About "About Schmidt"
Gave myself the weekend project of reading Louis Begley's About Schmidt and then viewing Alexander Payne's film of the book. The film was a rewarding Saturday night diversion, but Begley's prose is of such a luminous quality that the reading will be prolonged for some days to come, which is not to say that the one work is superior to the other. Different media, differing interpretations, that's all.
First, the book. Gracefully stylish and comically touching, Begley's account of the unravelling life of Albert Schmidt is hypnotic in the telling. Schmidt represents a type of East Coast propriety that's being swept away by coarseness and naked ambition. Here's a man who enjoys a cigar, knows his wine and takes pleasure in reading belles lettres. By way of contrast, Schmidt's only child, Charlotte, is planning to marry a man whose idea of relaxation is to write work memos on his laptop computer. And, to make matters worse, he's a Jew.
Schmidt's world is falling apart because his beloved wife has died and he feels that the remaining useful life of his overcoats is longer than his own. He's also beginning to doubt the value of such "cycles of maintenance" as daily shaves and monthly haircuts. Still, he's got a few consolations, including his diary, the keeping of which began as an order from his father.

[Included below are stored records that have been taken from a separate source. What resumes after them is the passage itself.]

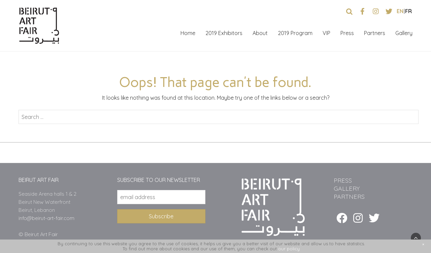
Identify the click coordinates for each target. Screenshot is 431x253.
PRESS (343, 180)
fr (408, 11)
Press (347, 33)
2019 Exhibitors (223, 33)
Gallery (403, 33)
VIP (326, 33)
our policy (289, 248)
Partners (374, 33)
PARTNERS (349, 196)
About (260, 33)
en (400, 11)
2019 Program (295, 33)
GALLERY (347, 188)
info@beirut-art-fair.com (46, 218)
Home (187, 33)
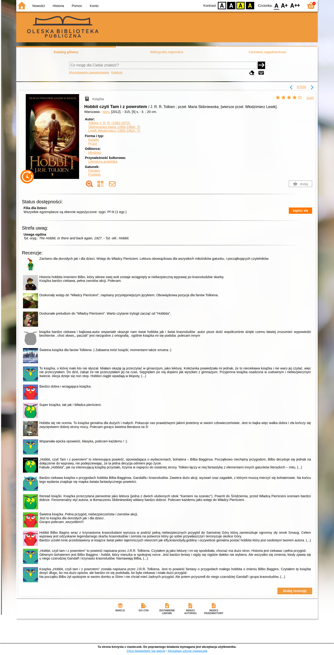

"A man is responsible for what he does with his time, he said. Unless you get it down it will be lost?"Alone in the house after Mary died, he found that keeping a diary was also a pleasant pastime that cost nothing, a more dignified way of breaking the oppressive silence that surrounded him than talking to himself. He became quite diligent. And, to the extent that any of us understand the forces by which we are buffeted, what he wrote down at that time was far from inaccurate."
IN ALEXANDER PAYNE'S FILM "About Schmidt", Louis Begley's East Coast lawyer is transformed into Warren Schmidt, a retired, insurance executive living in Omaha. Of all the mutations Jack Nicholson has undergone in his acting career, none is more remarkable than his portrayal of this American everyman who finds himself retired, alone and lonely at the age of 66. Schmidt, who has spent his working life calculating the life spans of others, views his remaining years with disappointment. He feels that he has made no difference to the world.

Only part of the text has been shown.